■ Exercise passage ■
Segment Open

These two functions are obviously related. In the months where there is a tall bar indicating a high probability of dropping out, the longevity line drops more. In months where the bar is short, the longevity line doesn't drop as much.
At the end of the first month ("1" on the x-axis), about 4 percent have already dropped out. By the end of the 24th month about 60 percent have dropped out. Half have dropped out by 41 months.
Figure 6 graphs the same functions for another type of sponsorship. It is clear from the two figures that longevity is considerably better for the first type of sponsorship. The expected dropout rate is almost 15 percent in just the first month for sponsorship type II whereas it is only about 4 percent for the first month of sponsorship type I. Half the sponsorships of type II have dropped out by the 13th month whereas it takes almost 41 months before half have dropped out from within type I.
Figure 7 compares the longevity of sponsorships that have been acquired through different media sources. Media source A is clearly the best in terms of longevity. Source D is clearly the worst, with 40 percent of the sponsors being canceled by the tenth month of the sponsorship.
Longevity varies considerably according to media source. This has big implications when the organization is trying to improve its retention rate. If a large portion of the marketing budget is given to media source D, you can expect the retention rate to be drop.
Of course there are other considerations besides longevity to consider when appropriating funds among competing media avenues. The cost of acquisition for some media can become prohibitive. Some media sources can be exhausted rather quickly and even if those sources do produce long-lived sponsors, they may not produce enough sponsors to maintain the growth that is expected.
Besides looking at various groups of sponsors by source or by type of sponsorship, we can look at sponsorship longevity by year of joining. Figure 8 compares longevity for sponsors according to when they joined. Only sponsorships from media source C are considered in this graph. Longevity functions are shown for sponsorship that began in 1988, 1989, 1990 and 1991. The proportion remaining at the end of the twelfth month shows that there has been a decline in retention in each of the four years shown. About 74 percent of the sponsorship from the 1988 cohort were still active at the end of the twelfth month while only about 69 percent of those from 1991 were. Evidently longevity of sponsors from this media source is beginning to slip. Other media sources were analyzed similarly. Some were holding steady while others were slipping.

Segment Closed

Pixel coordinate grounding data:
Segment Open

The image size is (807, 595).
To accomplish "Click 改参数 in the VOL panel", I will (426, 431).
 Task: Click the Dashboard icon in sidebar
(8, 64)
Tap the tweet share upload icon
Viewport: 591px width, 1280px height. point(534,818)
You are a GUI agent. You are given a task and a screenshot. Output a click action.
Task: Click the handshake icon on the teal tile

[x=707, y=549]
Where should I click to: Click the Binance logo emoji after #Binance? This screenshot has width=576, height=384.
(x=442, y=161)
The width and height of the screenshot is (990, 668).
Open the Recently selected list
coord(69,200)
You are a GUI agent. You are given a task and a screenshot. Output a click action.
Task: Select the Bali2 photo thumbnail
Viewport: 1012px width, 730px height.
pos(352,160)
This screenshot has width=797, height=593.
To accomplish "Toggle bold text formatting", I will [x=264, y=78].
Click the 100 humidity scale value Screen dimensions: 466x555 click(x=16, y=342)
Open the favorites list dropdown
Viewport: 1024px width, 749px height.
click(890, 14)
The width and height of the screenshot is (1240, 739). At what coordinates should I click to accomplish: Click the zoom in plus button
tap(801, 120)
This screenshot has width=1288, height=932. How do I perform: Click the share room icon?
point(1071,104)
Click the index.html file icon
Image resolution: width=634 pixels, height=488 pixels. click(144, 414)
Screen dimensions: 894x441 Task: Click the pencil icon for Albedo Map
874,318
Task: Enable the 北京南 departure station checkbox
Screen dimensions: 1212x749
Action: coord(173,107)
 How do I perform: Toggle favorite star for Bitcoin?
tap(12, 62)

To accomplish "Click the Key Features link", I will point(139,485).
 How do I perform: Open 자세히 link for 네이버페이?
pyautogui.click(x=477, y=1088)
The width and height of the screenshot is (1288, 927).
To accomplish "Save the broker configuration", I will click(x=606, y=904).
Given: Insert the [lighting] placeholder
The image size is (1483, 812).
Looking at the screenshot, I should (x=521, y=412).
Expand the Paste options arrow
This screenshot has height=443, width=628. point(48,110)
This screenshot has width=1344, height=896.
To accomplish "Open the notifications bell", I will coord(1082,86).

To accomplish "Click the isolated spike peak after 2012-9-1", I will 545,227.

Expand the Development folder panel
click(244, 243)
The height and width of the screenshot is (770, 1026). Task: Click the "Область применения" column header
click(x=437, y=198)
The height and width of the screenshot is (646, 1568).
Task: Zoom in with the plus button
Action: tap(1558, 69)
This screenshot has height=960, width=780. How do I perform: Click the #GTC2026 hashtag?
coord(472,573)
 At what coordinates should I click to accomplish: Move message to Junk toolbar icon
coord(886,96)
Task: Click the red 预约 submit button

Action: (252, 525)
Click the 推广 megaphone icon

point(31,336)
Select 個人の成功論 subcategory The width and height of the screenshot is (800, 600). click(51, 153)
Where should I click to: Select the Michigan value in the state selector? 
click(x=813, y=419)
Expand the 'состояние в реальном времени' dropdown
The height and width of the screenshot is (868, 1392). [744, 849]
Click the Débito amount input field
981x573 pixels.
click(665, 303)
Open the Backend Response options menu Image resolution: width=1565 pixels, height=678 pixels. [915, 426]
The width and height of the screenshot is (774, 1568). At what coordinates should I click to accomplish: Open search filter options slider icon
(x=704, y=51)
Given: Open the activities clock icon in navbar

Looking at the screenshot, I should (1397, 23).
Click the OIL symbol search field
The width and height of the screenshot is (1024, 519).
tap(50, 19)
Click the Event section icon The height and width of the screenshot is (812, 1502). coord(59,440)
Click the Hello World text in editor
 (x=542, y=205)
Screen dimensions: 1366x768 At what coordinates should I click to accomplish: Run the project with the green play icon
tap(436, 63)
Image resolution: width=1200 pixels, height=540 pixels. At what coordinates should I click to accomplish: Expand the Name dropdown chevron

Segment Closed

■ Task requirements ■
A: Translate this sentence from the sponsorship longevity text into Spanish: "Media source A is clearly the best in terms of longevity."
B: Reproduce word for word the part of the sponsorship longevity text starting at "Besides looking at" and ending at "others were slipping.".
C: Resume the sponsorship longevity text after its last sentence.
These entries were taken from a separate source unrelated to the sponsorship longevity text.

■ Response list ■
A: La fuente de medios A es claramente la mejor en términos de longevidad.

B:
Besides looking at various groups of sponsors by source or by type of sponsorship, we can look at sponsorship longevity by year of joining. Figure 8 compares longevity for sponsors according to when they joined. Only sponsorships from media source C are considered in this graph. Longevity functions are shown for sponsorship that began in 1988, 1989, 1990 and 1991. The proportion remaining at the end of the twelfth month shows that there has been a decline in retention in each of the four years shown. About 74 percent of the sponsorship from the 1988 cohort were still active at the end of the twelfth month while only about 69 percent of those from 1991 were. Evidently longevity of sponsors from this media source is beginning to slip. Other media sources were analyzed similarly. Some were holding steady while others were slipping.

C:
Conclusion
Survival analysis can be very useful in analyzing the retention of clients or sponsors over a period of time. It is easy to tell from a graph of longevity functions which group is lasting longer and how much longer. It is also easy to tell which months are critical months when the rate of dropping out is high. Steps can be taken to stem the loss of sponsors or clients and improve retention.
Notes
1 One of the few is "The Benefits of Customer Retention Research " by Paul C. Lubin in Quirk's Marketing Research Review from October, 1992.
2 A definitive book on survival analysis is "Statistical Methods for Survival Data Analysis" by Elisa T Lee, 1980, Belmont, California: Lifetime Learning Publications. Survival analysis is a fairly broad topic which encompasses parametric and nonparametric assumptions about the data. Statistical tests for comparing survival functions, cumulative probability functions and hazard functions for different groups are available if you need to work with samples. The current analysis was performed on the total population of sponsorships which precludes the need for concern with sampling error and all the statistical testing that implies.